Aprenderé a no malgastar este tipo de felicidad tarde o temprano. A mantener el equilibrio tras cada abrazo de esquina o de hotel de periferia. Y asumiré que por muchas vueltas que de la vida, siempre hay puntos negros en los que parece detenerse el tiempo para prolongar cualquier placer, por absurdo que parezca. Cuando te sorprenda mirándome la comisura del labio o los agujeros de la entrepierna del pantalón tras despistarte, me quitaré una prenda. Y cruzaré los dedos bajo la mesa. La petite mort que quiere matarte por dentro día sí y día no, dependiendo de cuántas veces hayas bajado la mirada ese día por pudor o por no ser descubierta en tus más indecorosas extravagancias. Te pediré entonces que me tapes la boca, que me dejes agarrarme al marco de la puerta y que me expliques, como se te ocurra, cuál es la única manera de convertirme en Cenicienta.
Rebuscaré por los bolsillos de los pantalones, allí seguro que debe quedar un rastro o una pista. De cuando me sentía como Indiana Jones y no me daban miedo ciertas excentricidades y pronunciaba todo tipo de palabras. Aunque la verdad es que la curiosidad me duró poco y trasladé mis inquietudes metodológicas hacia los avisperos y las tabernas.
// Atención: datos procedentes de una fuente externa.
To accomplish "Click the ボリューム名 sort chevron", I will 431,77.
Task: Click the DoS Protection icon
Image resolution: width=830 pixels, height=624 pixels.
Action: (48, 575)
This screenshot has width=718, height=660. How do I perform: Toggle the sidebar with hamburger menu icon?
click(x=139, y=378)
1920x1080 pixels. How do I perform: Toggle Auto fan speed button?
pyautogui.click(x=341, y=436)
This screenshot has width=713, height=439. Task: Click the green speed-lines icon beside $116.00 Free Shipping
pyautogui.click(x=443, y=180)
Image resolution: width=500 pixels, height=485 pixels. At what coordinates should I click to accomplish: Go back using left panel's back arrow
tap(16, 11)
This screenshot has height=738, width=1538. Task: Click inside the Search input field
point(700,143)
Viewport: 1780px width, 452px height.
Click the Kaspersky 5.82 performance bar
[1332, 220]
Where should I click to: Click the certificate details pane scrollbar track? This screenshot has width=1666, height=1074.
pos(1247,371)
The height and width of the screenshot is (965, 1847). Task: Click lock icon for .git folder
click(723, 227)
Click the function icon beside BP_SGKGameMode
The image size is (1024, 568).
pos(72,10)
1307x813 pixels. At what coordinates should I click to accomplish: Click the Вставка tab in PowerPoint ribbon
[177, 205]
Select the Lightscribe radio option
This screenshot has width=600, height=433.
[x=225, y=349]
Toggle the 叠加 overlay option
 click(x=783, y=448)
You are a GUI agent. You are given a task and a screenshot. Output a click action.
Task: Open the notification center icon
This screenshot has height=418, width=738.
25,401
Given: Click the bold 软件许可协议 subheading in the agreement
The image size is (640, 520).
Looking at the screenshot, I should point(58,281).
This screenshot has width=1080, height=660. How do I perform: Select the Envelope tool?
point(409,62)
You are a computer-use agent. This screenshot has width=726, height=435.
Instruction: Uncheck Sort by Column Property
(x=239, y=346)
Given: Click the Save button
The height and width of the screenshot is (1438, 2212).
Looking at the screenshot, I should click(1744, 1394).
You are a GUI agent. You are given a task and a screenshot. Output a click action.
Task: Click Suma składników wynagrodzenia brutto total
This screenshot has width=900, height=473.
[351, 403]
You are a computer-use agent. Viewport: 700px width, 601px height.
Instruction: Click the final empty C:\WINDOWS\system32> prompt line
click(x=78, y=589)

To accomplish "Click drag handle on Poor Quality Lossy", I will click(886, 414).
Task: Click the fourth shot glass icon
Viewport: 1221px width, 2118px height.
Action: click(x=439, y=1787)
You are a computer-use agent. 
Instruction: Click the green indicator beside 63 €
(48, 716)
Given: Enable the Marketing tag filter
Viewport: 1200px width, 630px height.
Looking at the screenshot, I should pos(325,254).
Cambié trastiendas por ceniceros llenos, las letras por los círculos, los brazos por la pelvis. Respiré la luz de un farolillo y estornudé mil veces con el polvo de las cortinas en las que me agarraba para mantenerme erecta durante las embestidas, ésas que en mi subconsciente -y puede que hasta en mi realidad- todavía me inspiran las veladas más prometedoras. No sé, de las que hacen ambiente porque nunca le encontré el gusto a eso de las citas románticas de flores, tacones y velas.
Seguro que existe por ahí alguna foto de primavera en la que se adore a Venus y el látigo ande cerca.